Friday, December 20, 2024

La anunciacion


 Evangelio

Lc 1, 26-38

En aquel tiempo, el ángel Gabriel fue enviado por Dios a una ciudad de Galilea, llamada Nazaret, a una virgen desposada con un varón de la estirpe de David, llamado José. La virgen se llamaba María.

Entró el ángel a donde ella estaba y le dijo: "Alégrate, llena de gracia, el Señor está contigo". Al oír estas palabras, ella se preocupó mucho y se preguntaba qué querría decir semejante saludo.

El ángel le dijo: "No temas, María, porque has hallado gracia ante Dios. Vas a concebir y a dar a luz un hijo y le pondrás por nombre Jesús. Él será grande y será llamado Hijo del Altísimo; el Señor Dios le dará el trono de David, su padre, y él reinará sobre la casa de Jacob por los siglos y su reinado no tendrá fin".

María le dijo entonces al ángel: "¿Cómo podrá ser esto, puesto que yo permanezco virgen?" El ángel le contestó: "El Espíritu Santo descenderá sobre ti y el poder del Altísimo te cubrirá con su sombra.

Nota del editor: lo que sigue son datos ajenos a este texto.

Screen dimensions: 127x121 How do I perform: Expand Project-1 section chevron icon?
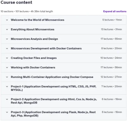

Por eso, el Santo, que va a nacer de ti, será llamado Hijo de Dios. Ahí tienes a tu parienta Isabel, que a pesar de su vejez, ha concebido un hijo y ya va en el sexto mes la que llamaban estéril, porque no hay nada imposible para Dios". María contestó: "Yo soy la esclava del Señor; cúmplase en mí lo que me has dicho". Y el ángel se retiró de su presencia.




Meditacion:

Ya hemos leído o escuchado cientos de veces el texto de la anunciación del ángel Gabriel a la doncella de Nazaret, a María. Y seguro que nos siguen asombrando dos cuestiones fundamentales en el relato. Por una parte, está la sencillez de aquella mujer. Por otra parte, la envergadura del anuncio.

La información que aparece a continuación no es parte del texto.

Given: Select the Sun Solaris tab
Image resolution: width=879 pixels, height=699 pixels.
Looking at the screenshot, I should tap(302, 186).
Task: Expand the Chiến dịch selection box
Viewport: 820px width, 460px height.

He dicho que nos asombra, en primer lugar, la sencillez de María. Para hoy más. Aquel era un mundo donde la mujer no tenía presencia social. Ni siquiera su testimonio era válido ante un tribunal. La mujer no era entonces ciudadana de segunda sino de tercera o cuarta o quinta. Todavía las mujeres de las familias poderosas y ricas podían tener relevancia, podían influir en las decisiones. Pero estamos hablando de María, una mujer de Nazaret, una “ciudad” de Galilea. Galilea era una zona marginal para los judíos. Sus habitantes no eran considerados siquiera verdaderos judíos. Había una mucha mezcla pagana. Pero es que, además, los arqueólogos nos dicen que en aquellos tiempos la “ciudad” de Nazaret no debía pasar de ser unas cuantas cuevas habitadas por gente muy pobre. Mucha cultura ni erudición no se podía esperar de las gentes de Nazaret y mucho menos de sus mujeres. Así que María sería una pobre mujer (lejos de las casas en que suele representarla las pinturas e imágenes que hemos hecho de ella). Sencilla y pobre.

Precisamente a esa mujer y en ese contexto es donde se hace presente el ángel Gabriel para anunciar que va a nacer el salvador, el mesías esperado. La altura del anuncio contrasta con la sencillez y la pobreza del lugar y de María. Dios precisamente ha escogido la pobreza, me atrevería a decir que la miseria, para hacerse presente en la historia. Si Juan era hijo de un sacerdote del tiempo, toda una categoría en la sociedad de la época, Jesús va a ser hijo de una pobre mujer y de un artesano, ambos situados en lo último de la escala social.

La anunciación es, pues, toda una declaración de intenciones de por donde va a ir la presencia de Dios en la historia. Lejos quedan los palacios de Jerusalén y la solemnidad del Templo. Toda queda en una paupérrima cueva de una aldeilla de Galilea. Ahí es donde Dios quiso dar un nuevo comienzo a la historia, a nuestra historia, a su historia con nosotros.